Before he pulled the plug though, he tried something fairly radical for our industry: He got all of his employees together and showed them the restaurant's latest profit and loss statement (P&L).
He took the time to explain just what a P&L was, and what the major expense categories were. When he got to the bottom line, there was a fairly large number with brackets around it. "This number" (representing net loss), he explained, "is approximately the amount of money I have to take out of my pocket each month to keep this restaurant going."
Jaws dropped, several people gasped, lots of eyes opened wide. Most employees were just plain shocked. Nobody had any idea the restaurant was "losing money."
The owner then talked about the functions of each group of employees (servers, line cooks, bussers, etc.) and described how their efforts are connected to and ultimately reflected on the P&L, line by line.
The operator said after the meeting he noticed some pretty profound changes in the restaurant. First, no one had the nerve to ask for a raise for nearly a year after the meeting. He also noticed changes in attitude and behavior. People were much more conscious in portioning and handling products. He saw people going out of their way to bend down in a trash can to pull out a knife or fork, something he had rarely observed before.
Amazingly, his margins started improving, he implemented a successful new marketing strategy, and within six months, the restaurant moved close to breaking even for the first time. Within a year it was actually turned a small profit.
Since then he has continued showing his employees the monthly P&L to educate, inform, motivate and even reward.
Granted, this example is extreme for most restaurant owners, but I've heard firsthand accounts of other operators doing essentially the same thing. The bottom line is that they keep their staff informed of how their restaurants' financial performance.
Drive a Chevy
That's right. Even if you can easily afford it, hold off on getting your dream car until after you've sold your restaurant. Driving a shiny new Mercedes or comparable luxury auto will only serve to validate what your employees have always assumed -- that owning a restaurant is a highly lucrative, high-profit undertaking and you're getting filthy rich -- and in their minds, you've got the car that proves it.

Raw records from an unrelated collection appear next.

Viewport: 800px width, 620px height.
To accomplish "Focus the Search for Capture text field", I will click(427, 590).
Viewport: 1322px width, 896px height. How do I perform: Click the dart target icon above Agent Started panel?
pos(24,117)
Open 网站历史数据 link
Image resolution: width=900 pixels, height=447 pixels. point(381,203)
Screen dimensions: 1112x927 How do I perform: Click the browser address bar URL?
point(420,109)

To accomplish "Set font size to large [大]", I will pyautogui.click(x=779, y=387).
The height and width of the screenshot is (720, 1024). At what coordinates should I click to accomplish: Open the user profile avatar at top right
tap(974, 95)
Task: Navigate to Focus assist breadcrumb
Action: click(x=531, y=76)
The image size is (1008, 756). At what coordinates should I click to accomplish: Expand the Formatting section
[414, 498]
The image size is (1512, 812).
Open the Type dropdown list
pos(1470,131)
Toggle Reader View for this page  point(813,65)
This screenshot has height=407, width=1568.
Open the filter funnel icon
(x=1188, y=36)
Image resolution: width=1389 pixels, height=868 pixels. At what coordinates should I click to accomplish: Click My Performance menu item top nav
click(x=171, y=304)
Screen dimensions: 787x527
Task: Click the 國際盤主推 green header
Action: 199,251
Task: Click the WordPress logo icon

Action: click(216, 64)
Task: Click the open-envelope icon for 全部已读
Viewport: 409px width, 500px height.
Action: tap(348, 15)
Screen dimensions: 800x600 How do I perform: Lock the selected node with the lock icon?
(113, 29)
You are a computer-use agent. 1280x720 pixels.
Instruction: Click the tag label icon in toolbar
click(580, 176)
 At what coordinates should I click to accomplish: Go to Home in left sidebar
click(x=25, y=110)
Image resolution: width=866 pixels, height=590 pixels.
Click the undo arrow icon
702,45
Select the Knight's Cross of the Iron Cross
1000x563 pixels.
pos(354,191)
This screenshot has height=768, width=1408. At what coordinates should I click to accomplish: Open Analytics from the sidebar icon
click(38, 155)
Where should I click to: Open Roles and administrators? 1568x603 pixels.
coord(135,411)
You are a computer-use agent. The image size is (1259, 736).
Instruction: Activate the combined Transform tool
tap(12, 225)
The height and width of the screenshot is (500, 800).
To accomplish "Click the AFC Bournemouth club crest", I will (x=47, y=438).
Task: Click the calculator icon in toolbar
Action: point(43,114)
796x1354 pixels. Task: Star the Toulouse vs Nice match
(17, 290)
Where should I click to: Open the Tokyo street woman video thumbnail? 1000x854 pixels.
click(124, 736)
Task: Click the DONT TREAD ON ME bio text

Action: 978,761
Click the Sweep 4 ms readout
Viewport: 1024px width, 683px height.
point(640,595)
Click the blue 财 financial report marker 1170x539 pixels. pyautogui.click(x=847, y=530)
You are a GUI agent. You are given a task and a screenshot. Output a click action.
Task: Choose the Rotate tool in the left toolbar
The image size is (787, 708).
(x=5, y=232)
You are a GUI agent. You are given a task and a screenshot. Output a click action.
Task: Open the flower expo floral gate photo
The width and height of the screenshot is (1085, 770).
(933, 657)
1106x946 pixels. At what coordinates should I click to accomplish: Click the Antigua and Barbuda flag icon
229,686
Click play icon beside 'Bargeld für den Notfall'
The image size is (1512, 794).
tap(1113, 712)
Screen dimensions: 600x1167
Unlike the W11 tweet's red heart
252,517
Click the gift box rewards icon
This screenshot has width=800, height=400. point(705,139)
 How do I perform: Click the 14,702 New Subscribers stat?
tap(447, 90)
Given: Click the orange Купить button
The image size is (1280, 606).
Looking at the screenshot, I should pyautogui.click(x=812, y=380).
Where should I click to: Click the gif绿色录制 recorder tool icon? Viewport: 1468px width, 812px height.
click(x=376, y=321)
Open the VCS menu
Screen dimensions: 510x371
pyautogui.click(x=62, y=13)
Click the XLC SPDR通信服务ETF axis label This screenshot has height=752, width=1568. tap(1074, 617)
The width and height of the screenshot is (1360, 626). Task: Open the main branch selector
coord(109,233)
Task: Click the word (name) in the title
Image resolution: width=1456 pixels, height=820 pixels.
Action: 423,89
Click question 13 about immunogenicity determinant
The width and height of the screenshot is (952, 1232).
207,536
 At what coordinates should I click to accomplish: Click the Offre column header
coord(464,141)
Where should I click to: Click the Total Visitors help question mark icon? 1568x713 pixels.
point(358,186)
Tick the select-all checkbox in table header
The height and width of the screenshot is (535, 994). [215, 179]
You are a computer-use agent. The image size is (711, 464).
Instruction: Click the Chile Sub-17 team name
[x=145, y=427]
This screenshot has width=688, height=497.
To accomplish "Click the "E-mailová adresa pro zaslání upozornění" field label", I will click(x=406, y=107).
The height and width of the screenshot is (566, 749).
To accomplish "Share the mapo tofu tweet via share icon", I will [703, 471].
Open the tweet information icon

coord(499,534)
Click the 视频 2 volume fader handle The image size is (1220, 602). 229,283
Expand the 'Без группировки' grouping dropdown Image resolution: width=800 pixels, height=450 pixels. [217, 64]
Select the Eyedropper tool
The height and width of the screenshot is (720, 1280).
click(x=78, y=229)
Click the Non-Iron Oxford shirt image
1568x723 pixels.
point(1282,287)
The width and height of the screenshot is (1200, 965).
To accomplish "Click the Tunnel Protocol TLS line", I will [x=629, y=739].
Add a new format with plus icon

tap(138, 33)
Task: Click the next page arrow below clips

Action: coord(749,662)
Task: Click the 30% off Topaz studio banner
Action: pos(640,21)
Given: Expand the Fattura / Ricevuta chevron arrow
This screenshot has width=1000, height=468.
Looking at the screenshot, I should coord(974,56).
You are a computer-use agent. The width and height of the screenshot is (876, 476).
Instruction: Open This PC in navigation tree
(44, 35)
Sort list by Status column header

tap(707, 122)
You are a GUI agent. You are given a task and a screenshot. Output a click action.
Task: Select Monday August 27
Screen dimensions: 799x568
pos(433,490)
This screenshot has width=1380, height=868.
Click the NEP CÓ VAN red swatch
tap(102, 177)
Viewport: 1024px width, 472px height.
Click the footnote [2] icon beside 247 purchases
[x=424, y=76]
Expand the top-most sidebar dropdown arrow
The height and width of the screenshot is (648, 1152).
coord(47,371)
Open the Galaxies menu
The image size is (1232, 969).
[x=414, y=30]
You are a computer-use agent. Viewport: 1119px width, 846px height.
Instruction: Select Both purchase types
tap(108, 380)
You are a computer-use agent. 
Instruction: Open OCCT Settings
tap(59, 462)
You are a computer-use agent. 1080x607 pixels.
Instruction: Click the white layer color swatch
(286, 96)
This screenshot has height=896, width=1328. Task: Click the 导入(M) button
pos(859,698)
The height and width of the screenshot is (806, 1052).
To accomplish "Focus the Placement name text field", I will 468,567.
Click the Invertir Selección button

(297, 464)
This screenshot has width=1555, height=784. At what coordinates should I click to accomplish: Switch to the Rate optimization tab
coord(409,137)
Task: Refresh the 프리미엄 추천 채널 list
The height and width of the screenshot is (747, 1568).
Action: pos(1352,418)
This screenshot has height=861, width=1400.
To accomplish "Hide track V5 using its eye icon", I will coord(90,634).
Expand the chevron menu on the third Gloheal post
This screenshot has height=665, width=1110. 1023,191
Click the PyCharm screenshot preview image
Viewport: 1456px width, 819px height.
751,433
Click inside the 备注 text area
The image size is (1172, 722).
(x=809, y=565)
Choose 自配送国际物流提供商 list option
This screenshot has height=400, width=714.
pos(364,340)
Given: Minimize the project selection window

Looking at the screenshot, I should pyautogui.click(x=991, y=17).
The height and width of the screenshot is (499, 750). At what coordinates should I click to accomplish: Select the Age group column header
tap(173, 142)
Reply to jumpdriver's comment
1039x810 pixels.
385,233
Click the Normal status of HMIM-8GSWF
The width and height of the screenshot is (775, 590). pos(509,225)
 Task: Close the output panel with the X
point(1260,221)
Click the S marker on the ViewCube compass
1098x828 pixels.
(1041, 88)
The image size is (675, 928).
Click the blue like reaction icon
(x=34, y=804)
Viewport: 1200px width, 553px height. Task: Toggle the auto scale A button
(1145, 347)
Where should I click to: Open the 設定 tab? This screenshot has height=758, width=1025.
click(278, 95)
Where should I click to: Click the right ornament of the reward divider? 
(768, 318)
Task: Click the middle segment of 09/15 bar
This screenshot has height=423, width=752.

After discussing this fact in one of my live seminars, an attractive middle-aged woman came up to me at a break and told what had happened after her husband surprised her with a new BMW for her last birthday. A week later her employees gave her a surprise of their own: a 2 to 4 point increase in food cost in "each" of their six quick-service restaurants.
Educate and inform
At minimum, let your employees know, in terms they can relate to, that the restaurant business is a "low-margin" business. When they really know what's going on, they will usually do the right thing. The problem is that when you withhold information, people are forced to make assumptions, and as you can expect, those assumptions usually are wrong.